In IDC collection/cohort can be defined using one of the 2 approaches, which will uniquely and persistently resolve to the list of files corresponding to that cohort:
as a list of SOPInstanceUIDs selected from IDC dicom_all table + IDC data version number
Related issue is that DICOM is not intended to handle versioning, and research applications and repositories must deal with versioning, so this adds another complexity, and perhaps motivation for repository- or solution-specific approach to cohort definition.
Of course, within individual patient/study one can utilize various existing capabilities of the standard to select individual series, or specify provenance of the analysis artifacts etc.

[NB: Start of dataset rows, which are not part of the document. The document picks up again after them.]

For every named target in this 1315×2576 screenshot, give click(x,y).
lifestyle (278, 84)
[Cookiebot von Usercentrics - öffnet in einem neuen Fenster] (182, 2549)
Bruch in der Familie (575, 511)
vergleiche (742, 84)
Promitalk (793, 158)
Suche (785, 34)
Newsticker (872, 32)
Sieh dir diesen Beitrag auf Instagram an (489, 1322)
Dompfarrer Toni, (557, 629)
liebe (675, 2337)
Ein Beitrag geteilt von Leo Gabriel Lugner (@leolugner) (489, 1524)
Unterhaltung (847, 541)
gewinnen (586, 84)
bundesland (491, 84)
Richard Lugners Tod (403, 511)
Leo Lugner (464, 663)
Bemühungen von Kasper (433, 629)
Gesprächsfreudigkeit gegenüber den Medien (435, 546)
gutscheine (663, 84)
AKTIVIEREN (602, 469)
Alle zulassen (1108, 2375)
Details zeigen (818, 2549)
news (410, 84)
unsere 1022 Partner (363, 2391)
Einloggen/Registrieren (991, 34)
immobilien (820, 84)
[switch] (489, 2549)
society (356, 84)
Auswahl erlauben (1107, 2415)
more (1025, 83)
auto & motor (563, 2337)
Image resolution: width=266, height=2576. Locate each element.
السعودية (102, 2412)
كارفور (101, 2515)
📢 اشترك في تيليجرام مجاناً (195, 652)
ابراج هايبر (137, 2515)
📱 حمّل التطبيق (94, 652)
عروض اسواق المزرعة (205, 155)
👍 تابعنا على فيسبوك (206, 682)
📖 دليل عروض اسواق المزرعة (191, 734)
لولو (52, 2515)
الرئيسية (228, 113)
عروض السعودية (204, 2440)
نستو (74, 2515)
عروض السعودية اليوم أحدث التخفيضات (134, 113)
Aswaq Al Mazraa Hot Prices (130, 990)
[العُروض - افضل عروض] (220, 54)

Thanks to both of you for the quick replies! I must admit that I did not consider the possibility that my motivation to store these as DICOM objects would be higher than yours.
So, let me take the “good cop” role and put my DICOM preaching hat on:
I am motivated to store the list permanently and immutably, and it makes a lot of sense that it is “close to the data itself”; it kind of belongs together IMO.
From the specific perspective of my task, it would be so convenient to specify one UID for the dataset, instead of a list that is not as easy to pass around via cmdline args, environment variables or so, and might also break / lose entries without notice.
I understand that this would be stretching the purpose of a regular PACS / the DICOM data model, OTOH I would find it quite disappointing to have to setup another server with a different protocol (HTTP/S3/…) just for serving the list of cases.
Thanks David (as you probably guessed, your post arrived after I composed mine), the Inventory Information Model looks very interesting indeed! I will have to study it. When implementing it, I would probably run into the problem that the new tags and constants are not not part of dcmtk / pydicom / dicom-rs etc. dictionaries yet, right?
I am not so concerned about it being a new supplement, since I am trying to get something running (in a “tentatively standard-conformant way”) which is only my own pieces of software talking to each other (and with a PACS, which hopefully does not care about unknown objects).
@hmeine I think it is quite possible that your PACS may balk at those unknown objects, since that supplement is introducing a new SOPClassUID, and it would be quite logical for a PACS to refuse object classes not listed in the conformance statement.
I am considering Orthanc or DCM4CHEE; this is not about a clinical installation (just a research installation under our control in a hospital). Would you also expect these less clinically oriented „PACS-like systems“ to have a problem with unknown SOP Class UIDs?
I don’t know, I don’t have much experience with those. But I think it should be easy to test. You can, for example, take any DICOM object, replace SOPClassUID with any value (which would be a valid VR-wise, but not a value listed in the standard), and try to send and retrieve that object with Orthanc or DCM4CHEE. This must be much faster and easier than asking the maintainers through their forum etc.
Just a quick remark while I am busy with other stuff and still could not read the full supplement: The slides on Sup 223 state that the persistent inventory object is “Managed like other DICOM non-patient objects” (slide 9). I found that interesting because of the discussion above about DICOM focusing on per-patient objects.
When reading the supplement, one area where my intended use case and the supplement’s original motivation diverge is that creating a copy of the contents is not what I want; my inventory should just refer to the necessary other objects. It’s clear that the latter is somehow also supported (in any case, the original data will be fully identified), but much of the text seems to assume that one wants the inventory to contain all the data. I am not very experienced with reading the standard, even less so with supplements, so I do not feel very confident yet on how good of a fit this is.